George was rummaging through the maps he had saved to try and find their bearings whilst Owen fiddled with a rifle. Neither of them could bare to lift their heads and meet the eyes of their crew, afraid that the mask they were wearing would slip, revealing the guilt that was tearing them up from the inside out. Although, one wore it much better than the other.

"Captain," Henry said suddenly, "What about our provisions?"

George stared at his men who stared back at him. His skin was pale and clammy and his normally boyish curly brown locks stuck to his forehead damply. In short, he did not wear guilt well.

The sailors could do nothing but wait and watch for their captain, their leader to console their whirring minds.

"Two ounces of hardtack a day per man and half a cup of water," he finally announced.

The mens eyes' widened in unison. They didn't know what to expect, but they weren't expecting that. They turned and muttered to each other in a flurry of panic.

"Hey, man, we can't live on that," said one.

"Not for more than a few days," concluded another.

Thomas and Elizabeth held one another close, focussing on each other's breaths in an attempt to ignore their ill-fated reality. But it was thrown back in their faces when an ominous bellowing echoed in the distance.

"It's he," Matthew stated.

The bellowing continued and grew closer.

Owen nodded. "Yeah, it's him alright."

And in an odd turn, all of a sudden they were the ones being hunted. The white whale wouldn't let man defeat him. He sort revenge, in a way Elizabeth would have thought only the men were entitled too.

The creature was something of another world entirely. He was too big, too cunning, too exceptional to thread with mere mortals. He looked like the very whale of Jonah's Story, Elizabeth thought, or another mythical dark sea monster she'd heard the sailors whispering about, because it may have been the nineteenth century but sailors were nothing if not superstitious.

This beast was nothing a man could beat.

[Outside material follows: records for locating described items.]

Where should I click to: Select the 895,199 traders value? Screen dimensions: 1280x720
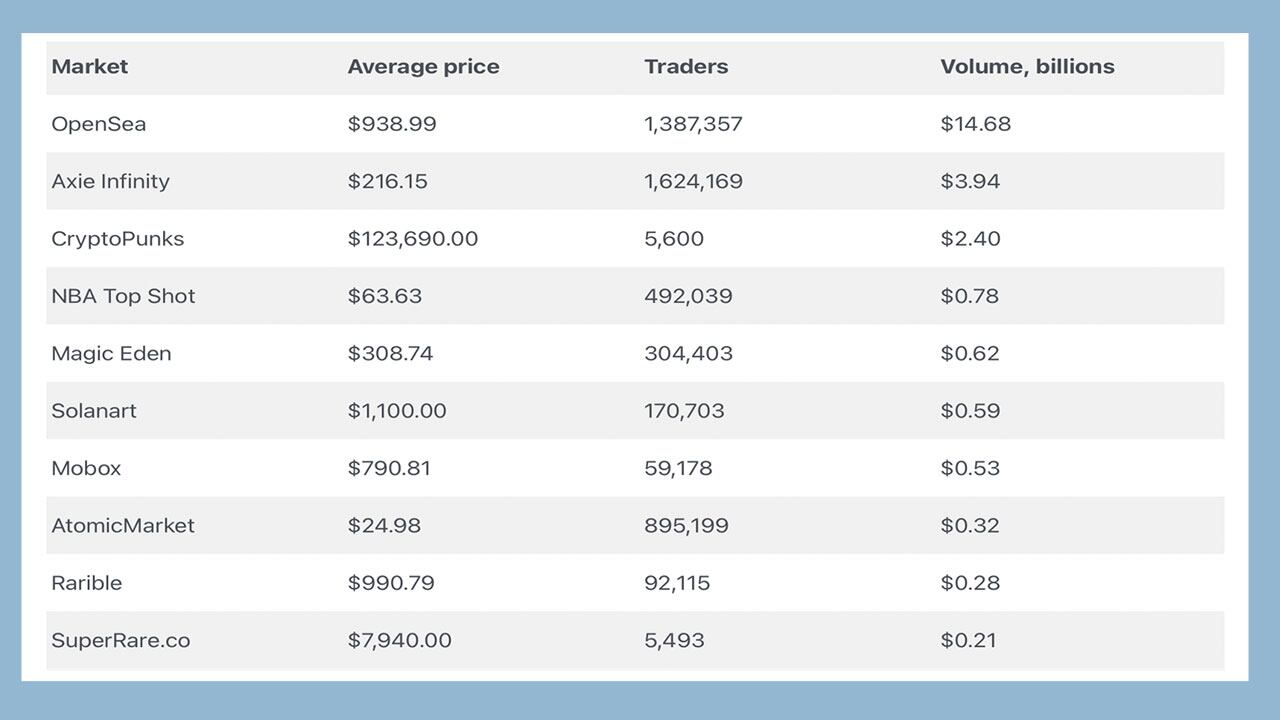click(x=686, y=525)
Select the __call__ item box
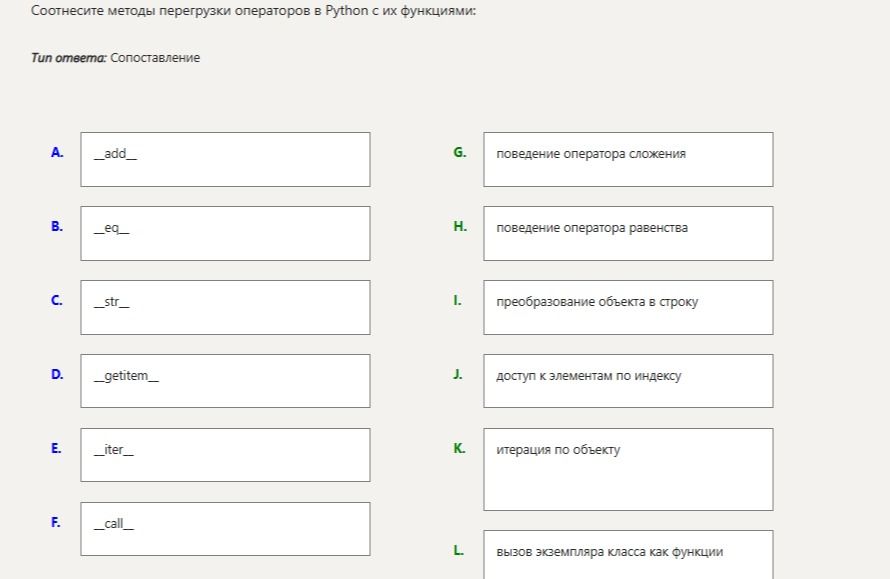 [x=225, y=528]
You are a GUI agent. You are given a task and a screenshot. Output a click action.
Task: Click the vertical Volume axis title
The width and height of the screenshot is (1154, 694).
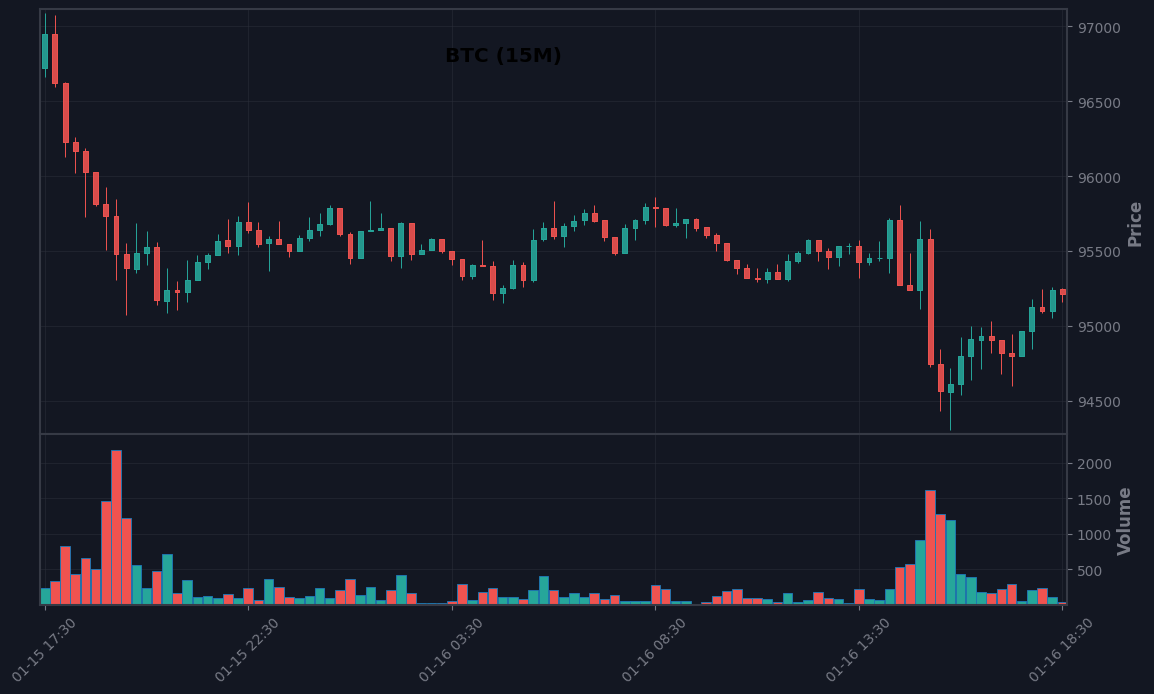tap(1124, 521)
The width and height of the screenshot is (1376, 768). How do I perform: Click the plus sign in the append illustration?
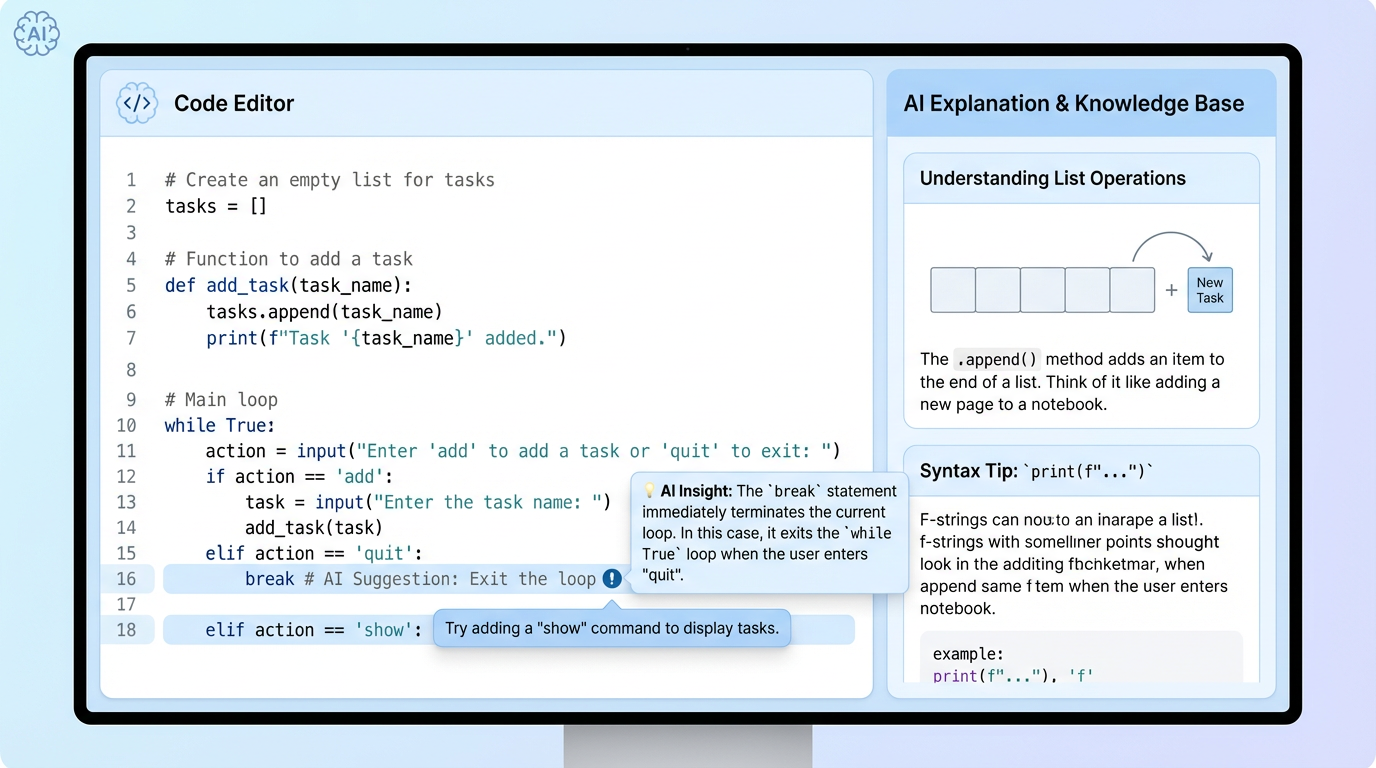click(1171, 289)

And she wasn't even a man – she was merely a girl, who'd got caught up in something much bigger than her. She looked over at Owen, who was a man, all golden locks and righteous fury, both able to inspire the crew and to give a hand to keep them alive. Whilst others sat cowering in fear, Owen held his head up high and puffed out his chest, an indifferent expression on his face, and Elizabeth wondered how he never let anything scare him, no matter how frightening the situation might be. If there was a man who should be able to harm, to kill the whale, it was him.

"You don't fool me, Mr. Chase."

Elizabeth turned to look at her cousin who had spoken. It's like they had been thinking exactly the same thing, but on complete opposite ends of the spectrum.

"Mr. Coffin?" Her father warned.

"That right?" Owen said flippantly, returning his gaze to the dark horizon.